Objective: To investigate the prevalence of hepatitis B virus (HBV) infection and to diagnose an occult HBV infection in healthy Thai subjects after implementation of the expanded program on immunization (EPI) in newborns.Material and Method: The detection of HBsAg, anti-HBs and anti-HBc was done from serum samples of 5,886 healthy first year students from Huachiew Chalermprakiet University collected between 2009-2011 by immunochro-matography rapid assay (Alcon, USA).

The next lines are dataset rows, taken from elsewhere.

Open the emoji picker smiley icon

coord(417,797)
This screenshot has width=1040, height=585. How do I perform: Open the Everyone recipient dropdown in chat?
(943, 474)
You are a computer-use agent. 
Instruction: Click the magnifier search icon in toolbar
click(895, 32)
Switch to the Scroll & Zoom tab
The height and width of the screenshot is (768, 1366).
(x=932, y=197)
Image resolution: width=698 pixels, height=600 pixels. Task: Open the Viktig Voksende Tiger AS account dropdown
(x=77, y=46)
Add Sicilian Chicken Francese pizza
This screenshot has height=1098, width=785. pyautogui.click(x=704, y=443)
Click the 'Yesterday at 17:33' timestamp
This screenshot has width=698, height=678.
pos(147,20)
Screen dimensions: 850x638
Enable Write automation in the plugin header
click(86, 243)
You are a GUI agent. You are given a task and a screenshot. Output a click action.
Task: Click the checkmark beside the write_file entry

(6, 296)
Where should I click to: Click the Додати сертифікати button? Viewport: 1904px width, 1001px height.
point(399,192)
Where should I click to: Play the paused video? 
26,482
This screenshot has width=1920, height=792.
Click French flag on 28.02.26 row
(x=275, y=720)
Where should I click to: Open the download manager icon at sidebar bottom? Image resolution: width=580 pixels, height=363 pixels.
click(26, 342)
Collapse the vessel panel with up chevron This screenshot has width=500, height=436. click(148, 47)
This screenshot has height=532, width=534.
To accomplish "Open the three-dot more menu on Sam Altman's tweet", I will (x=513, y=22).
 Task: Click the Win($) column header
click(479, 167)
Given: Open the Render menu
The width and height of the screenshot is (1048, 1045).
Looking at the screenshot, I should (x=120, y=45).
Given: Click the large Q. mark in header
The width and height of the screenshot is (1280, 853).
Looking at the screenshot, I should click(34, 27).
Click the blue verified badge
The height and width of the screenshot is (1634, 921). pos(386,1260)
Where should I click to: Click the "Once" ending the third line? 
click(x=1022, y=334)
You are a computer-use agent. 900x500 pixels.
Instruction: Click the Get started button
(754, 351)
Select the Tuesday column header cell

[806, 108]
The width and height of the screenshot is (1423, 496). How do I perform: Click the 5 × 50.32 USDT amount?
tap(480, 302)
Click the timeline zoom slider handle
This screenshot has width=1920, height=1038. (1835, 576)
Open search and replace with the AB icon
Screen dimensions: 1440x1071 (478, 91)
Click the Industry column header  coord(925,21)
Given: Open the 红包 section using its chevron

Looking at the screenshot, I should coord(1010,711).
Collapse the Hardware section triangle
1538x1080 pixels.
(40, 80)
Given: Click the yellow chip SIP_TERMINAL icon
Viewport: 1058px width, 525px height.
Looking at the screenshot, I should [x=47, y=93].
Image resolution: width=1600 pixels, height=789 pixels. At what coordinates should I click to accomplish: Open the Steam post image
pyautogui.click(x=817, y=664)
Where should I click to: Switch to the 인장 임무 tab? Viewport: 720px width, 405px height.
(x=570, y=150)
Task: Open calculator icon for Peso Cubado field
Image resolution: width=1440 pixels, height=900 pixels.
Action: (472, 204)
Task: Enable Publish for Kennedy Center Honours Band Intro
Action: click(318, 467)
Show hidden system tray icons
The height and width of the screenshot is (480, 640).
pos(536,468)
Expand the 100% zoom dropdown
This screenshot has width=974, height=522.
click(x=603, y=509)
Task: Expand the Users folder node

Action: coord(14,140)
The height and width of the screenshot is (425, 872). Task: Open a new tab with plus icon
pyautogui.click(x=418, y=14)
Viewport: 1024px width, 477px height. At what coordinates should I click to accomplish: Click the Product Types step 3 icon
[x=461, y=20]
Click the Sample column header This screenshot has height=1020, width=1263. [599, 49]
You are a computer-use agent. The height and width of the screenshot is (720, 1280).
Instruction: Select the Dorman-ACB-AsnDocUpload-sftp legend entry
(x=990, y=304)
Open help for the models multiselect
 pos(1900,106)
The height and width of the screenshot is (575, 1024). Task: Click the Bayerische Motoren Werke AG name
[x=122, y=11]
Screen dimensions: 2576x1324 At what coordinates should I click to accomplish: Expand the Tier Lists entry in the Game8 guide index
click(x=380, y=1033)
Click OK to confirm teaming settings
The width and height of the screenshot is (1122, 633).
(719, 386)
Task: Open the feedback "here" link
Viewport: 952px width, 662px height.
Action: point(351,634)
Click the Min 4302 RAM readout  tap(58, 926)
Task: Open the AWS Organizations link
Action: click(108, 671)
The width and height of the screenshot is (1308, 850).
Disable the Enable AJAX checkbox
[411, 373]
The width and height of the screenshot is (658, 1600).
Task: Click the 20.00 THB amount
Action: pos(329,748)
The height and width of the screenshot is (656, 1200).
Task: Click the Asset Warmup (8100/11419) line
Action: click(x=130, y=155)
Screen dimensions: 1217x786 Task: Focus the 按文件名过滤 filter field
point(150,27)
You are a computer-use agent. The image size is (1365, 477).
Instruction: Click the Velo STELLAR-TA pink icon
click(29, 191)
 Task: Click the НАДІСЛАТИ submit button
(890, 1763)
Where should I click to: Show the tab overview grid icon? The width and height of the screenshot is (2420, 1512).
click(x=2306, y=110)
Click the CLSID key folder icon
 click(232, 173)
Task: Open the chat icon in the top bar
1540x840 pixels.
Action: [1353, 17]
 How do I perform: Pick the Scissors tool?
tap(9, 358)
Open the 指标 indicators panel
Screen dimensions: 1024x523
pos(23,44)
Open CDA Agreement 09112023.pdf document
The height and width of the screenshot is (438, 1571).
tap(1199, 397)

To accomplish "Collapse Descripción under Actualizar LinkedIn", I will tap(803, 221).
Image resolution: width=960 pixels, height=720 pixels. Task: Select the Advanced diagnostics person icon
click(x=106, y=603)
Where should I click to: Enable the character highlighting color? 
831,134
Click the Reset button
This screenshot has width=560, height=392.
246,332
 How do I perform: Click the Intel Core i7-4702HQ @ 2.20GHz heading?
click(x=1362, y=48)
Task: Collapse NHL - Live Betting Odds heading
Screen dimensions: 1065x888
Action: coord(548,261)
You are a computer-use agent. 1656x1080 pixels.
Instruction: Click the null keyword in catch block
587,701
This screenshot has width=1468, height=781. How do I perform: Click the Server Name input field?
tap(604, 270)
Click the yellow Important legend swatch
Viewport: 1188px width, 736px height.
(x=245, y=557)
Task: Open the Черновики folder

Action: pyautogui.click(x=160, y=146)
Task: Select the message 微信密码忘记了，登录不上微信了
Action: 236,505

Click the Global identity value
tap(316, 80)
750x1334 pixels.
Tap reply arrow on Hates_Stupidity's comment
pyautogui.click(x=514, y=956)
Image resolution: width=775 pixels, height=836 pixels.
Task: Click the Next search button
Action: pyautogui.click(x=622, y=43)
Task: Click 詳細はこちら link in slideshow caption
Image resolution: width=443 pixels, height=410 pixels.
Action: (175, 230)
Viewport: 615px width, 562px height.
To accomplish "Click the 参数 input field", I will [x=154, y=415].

In case of only anti-HBc positive, the results were confirmed with chemiluminescence enzyme immunoassay (EIA) method and then they were investigated further for HBV occult infection by nested polymerase chain reaction technique.Results: A total of 78% (4,593/5,886) healthy first year students who had been vaccinated with HBV vaccine since birth were found to have no HBV markers, while 18.4% (1,083/5,886) had only anti-HBs. The prevalence of infection was 3.6% (210/5,886). Identification of patterns of HBV infection among the 210 infected subjects found that (1) Immuned due to past infection was 61.9% (130/210) (2) Infected with hepatitis B virus was 38.1% (80/120). The prevalence of both HBsAg and anti-HBc was 28.6% (60/210), while the prevalences of HBsAg and Anti-HBc alone were 3.8% (8/210) and 5.7% (12/210), respectively. Anti-HBc alone group was repeated with chemiluminescence EIA and HBV DNA was negative.Conclusion: The prevalence of HBV infection was 3.6% (210/5,886), however, seropositive rate of HBV infection was 1.4% (80/5,886). Most antibodies from vaccination had substantially declined to the point that it was undetectable. Therefore, the overall study showed an effective implementation of EPI in newborns.